Wednesday 22 February 2023

Saracens Hooker Fined For Drunken Midnight Punch-Up

Drunk: Pifeleti
A drunken rugby star landed two blows to the jaw of a law graduate, who innocently bumped into him, when the “red mist came down,” a court heard yesterday.

Seventeen stone international Kapeli Pifeleti, 23, is described by his Premiership Rugby club Saracens as: “a hard-hitting hooker who never shies away from physicality.”


Pifeleti, of London Road, St. Albans, Hertfordshire pleaded guilty to assaulting Charlie Boyns, 26, causing him actual bodily harm at Cafe Sol, Clapham High Street, on December 2, last year.


At Croydon Magistrates’ Court the USA international was fined £500 and ordered to pay the victim £600 compensation, plus £85 court costs and a £200 victim surcharge.


Prosecutor Andreas Malekos told the court it was around midnight in the busy restaurant bar when Mr Boyns, a former grammar school First XV rugby player himself who still participates, came into contact with him.


“There was a dispute when the defendant bumped into him, which started a verbal exchange and this defendant asked: ‘What are you doing?’

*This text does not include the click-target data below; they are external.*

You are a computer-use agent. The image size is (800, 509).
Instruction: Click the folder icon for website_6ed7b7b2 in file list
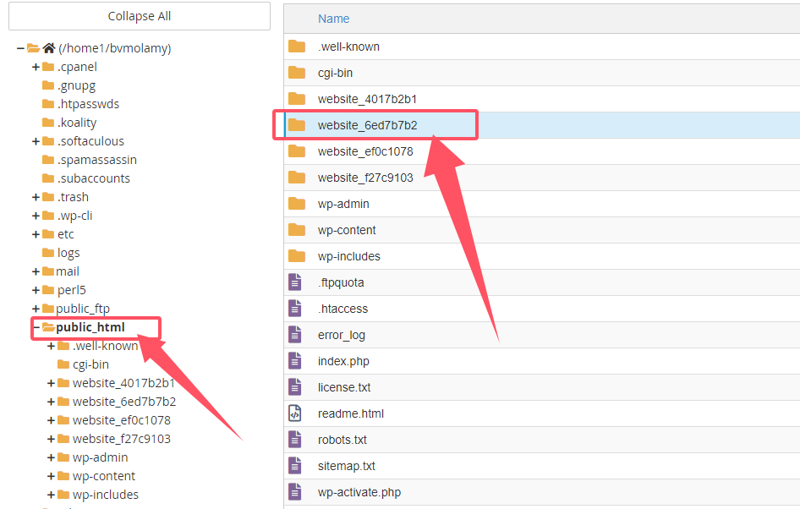[x=296, y=125]
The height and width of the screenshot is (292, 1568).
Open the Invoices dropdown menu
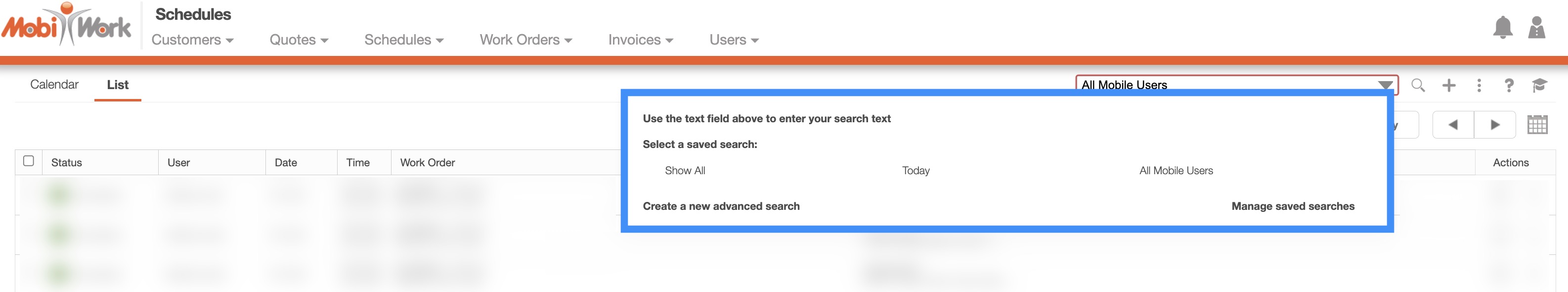click(640, 40)
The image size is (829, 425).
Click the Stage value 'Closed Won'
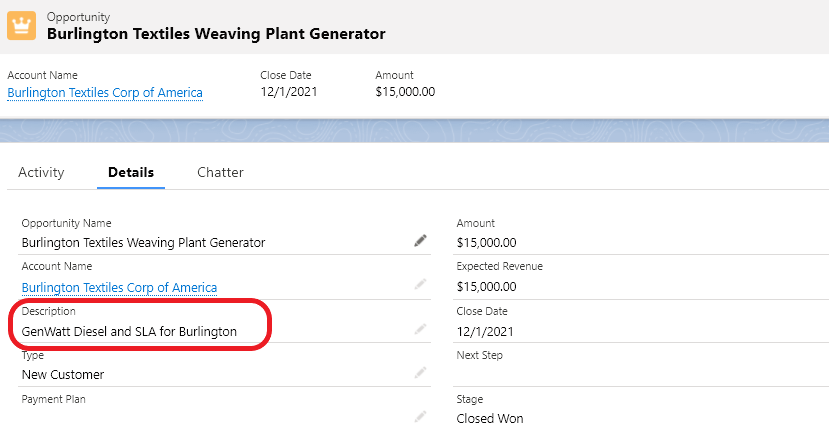click(x=490, y=418)
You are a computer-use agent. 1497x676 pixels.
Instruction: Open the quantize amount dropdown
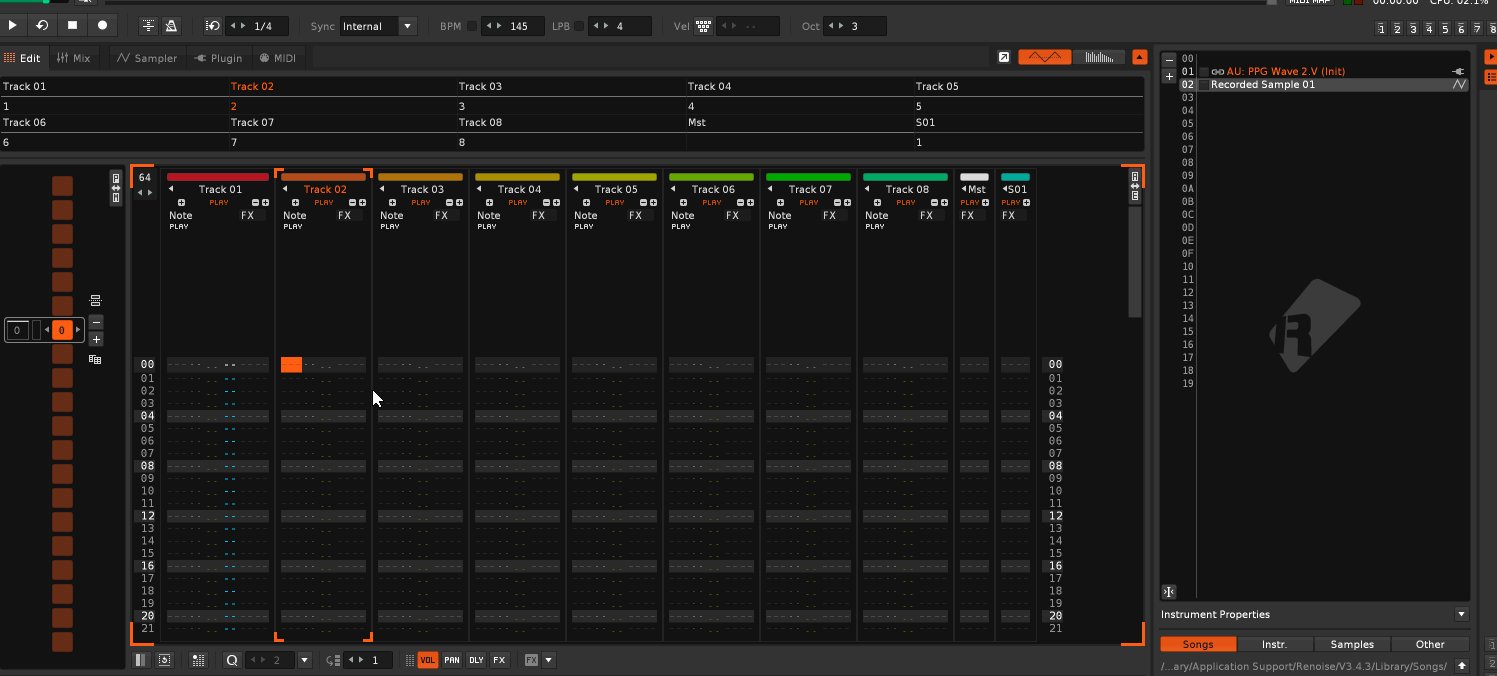[x=305, y=660]
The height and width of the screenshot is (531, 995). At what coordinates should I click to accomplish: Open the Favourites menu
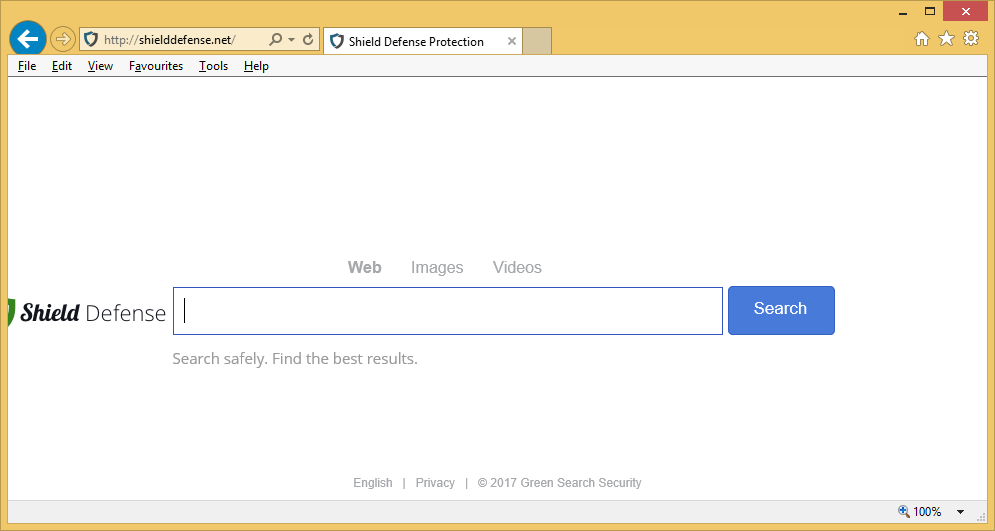pyautogui.click(x=156, y=66)
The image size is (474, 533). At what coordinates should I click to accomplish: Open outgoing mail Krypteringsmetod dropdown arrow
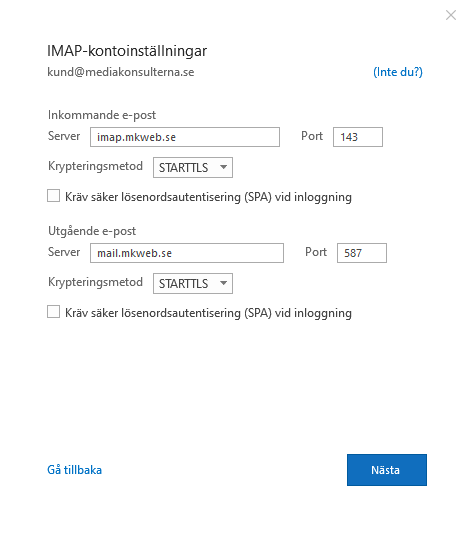coord(223,283)
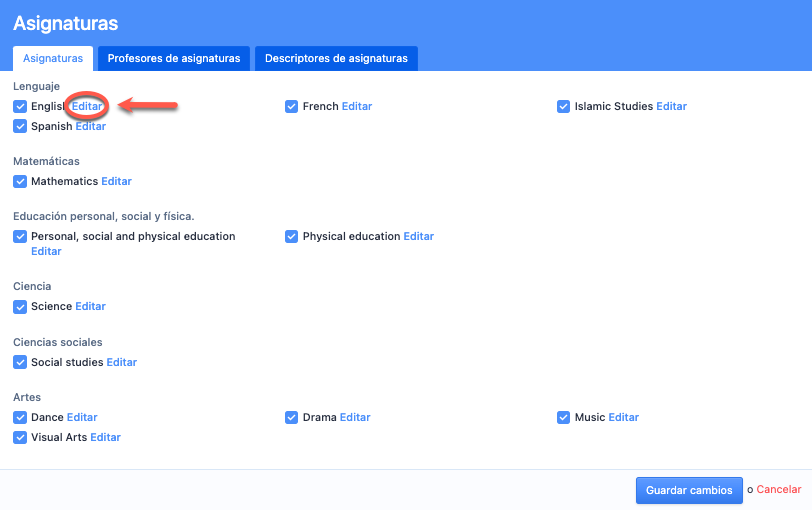Click Editar beside Music

click(x=623, y=418)
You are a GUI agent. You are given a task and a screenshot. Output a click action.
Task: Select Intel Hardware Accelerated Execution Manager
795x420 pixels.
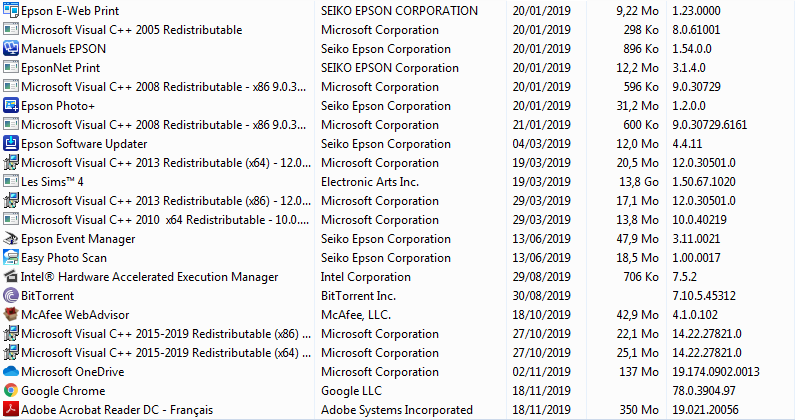pos(149,277)
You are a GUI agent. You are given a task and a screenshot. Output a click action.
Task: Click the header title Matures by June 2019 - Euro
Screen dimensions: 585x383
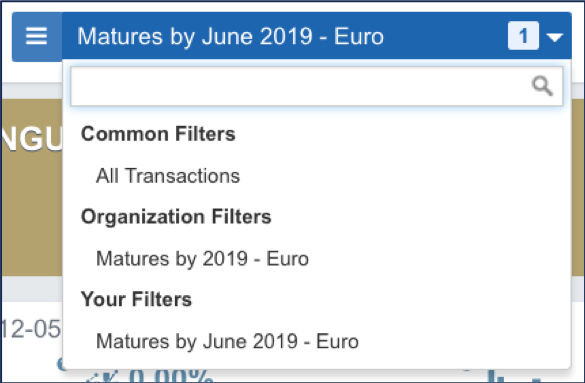tap(230, 37)
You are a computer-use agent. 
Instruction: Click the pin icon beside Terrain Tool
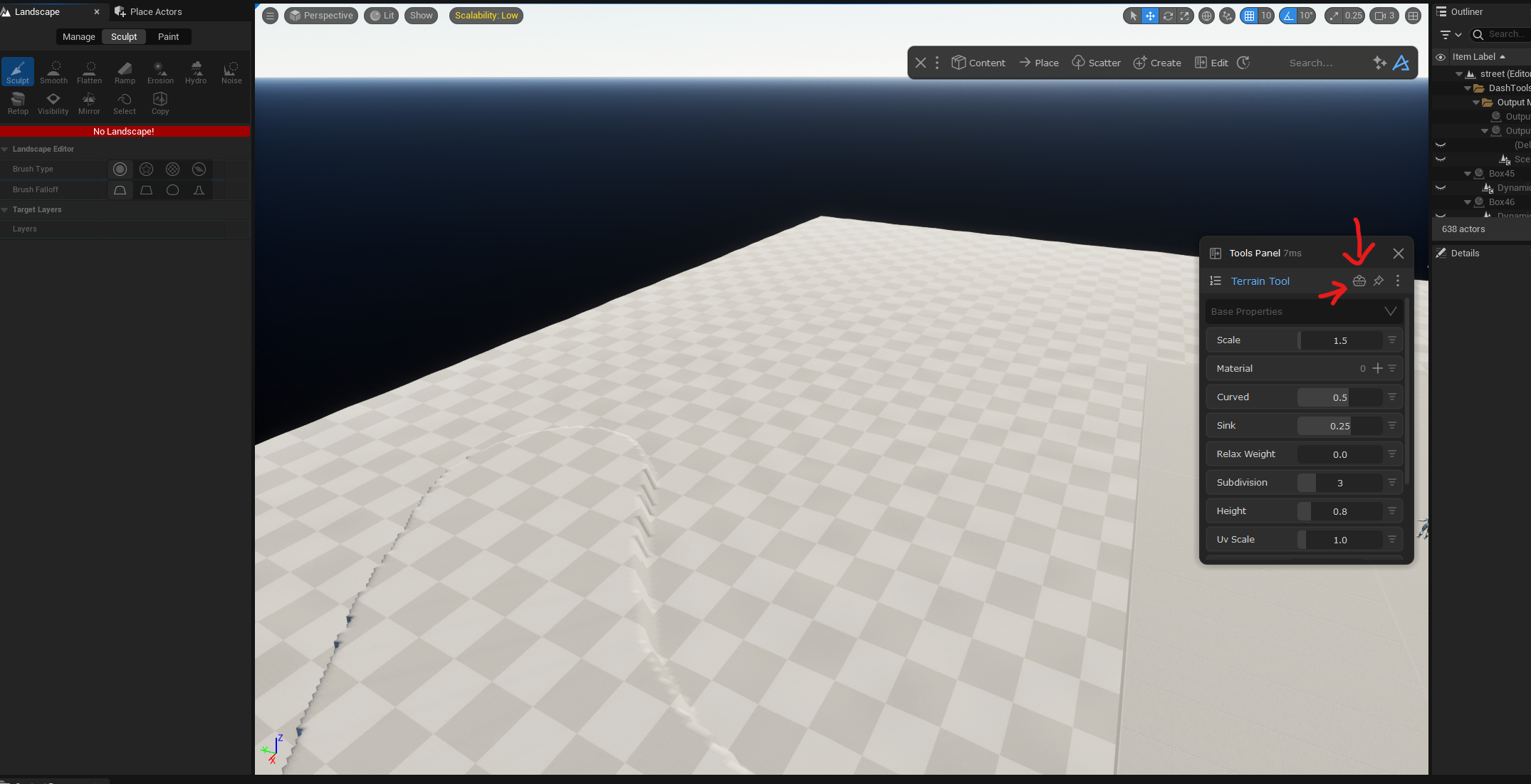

“He was then hit twice in the face by this defendant and felt immediate pain and swelling.


“At one point he puts the victim into a headlock and the entire incident last around ten seconds.


“The defendant admitted the offence at the scene and said he was under the influence of alcohol at the time.


“The victim received a cut to his lip and swelling.”


Mr Boyns said in his victim impact statement: “This was my first night out with two new housemates. The guy was huge and hit me for no reason.

In Court: Pifeleti


“I was in the process of receiving two months of physiotherapy and this makes things so much worse.”


The court heard Pifeleti received a police caution for an offence of affray in Hertfordshire in 2021.


Pifeleti’s lawyer Mark Haslam told the court: “The defendant accepts he is at fault and took matters to a higher level and accepts that he was drunk when he struck the blows in a period of ten seconds.


“This cannot be said to be a prolonged and sustained attack. It is two blows, two strikes at the bottom end of the sentencing scale.


“He has personally written a letter of apology to the victim and his employers are aware.


“His behaviour that night was unacceptable and self-intoxication is not an excuse. The defendant accepts all of that and apologises profusely.


“He made full and frank admissions at the scene and has pleaded guilty at the first opportunity.


“There is effectively a double punishment here because this is not the end of the matter as far as his employers are concerned. They will monitor his performance as part of the penalty.


“The red mist had come down and he was flailing around in a drunken state.”


Both the Chairman of Saracens, Neil Golding and the club’s General Manager, Philip Morrow were in court supporting the player, who will remain a member of their team.


Mr Golding wrote a letter to the court, explaining Pifeleti came to the UK from Tonga on a rugby scholarship at £40,000-a year Haileybury School, aged fifteen years-old, and signed with Saracens, aged eighteen.


“He is in the First Team and is a model professional, who trains hard and is a genuinely nice man and it is inconceivable this incident would have occurred if he had not been drinking,” wrote the Chairman.


“Drinking is no excuse for his behaviour,” added Mr Golding of the £1,000 per week star. 


“He assists with our club’s charitable foundation every Monday evening for children with autism and there are sports and dancing activities.


“The club are very dissatisfied with his behaviour and he has been given a formal warning and knows that further similar conduct and behaviour will jeopardise his entire rugby career.”


The club have imposed their own community service penalty on Pifeleti, who must now devote two hours every Monday evening to the foundation for the remainder of the season.


Magistrate Steven Van Gelder announced: “There are consequences here and the club are going to impose on their player penalties in excess of what we impose.


“You pleaded guilty on the first occasion and made admissions in your police interview,” the magistrate told the grey-suited Pifeleti.


“There are aggravating factors here. You were intoxicated, highly intoxicated and you started this and it must have been a very distressing incident for everybody in that busy night time bar. 


“We know you have written a letter of apology to the person you attacked that night and have been doing well in the community.


“We know you are supported by your rugby club and you have been given a formal warning as to your further behaviour.


“You will almost certainly be in serious trouble with your rugby career if there is another serious incident.”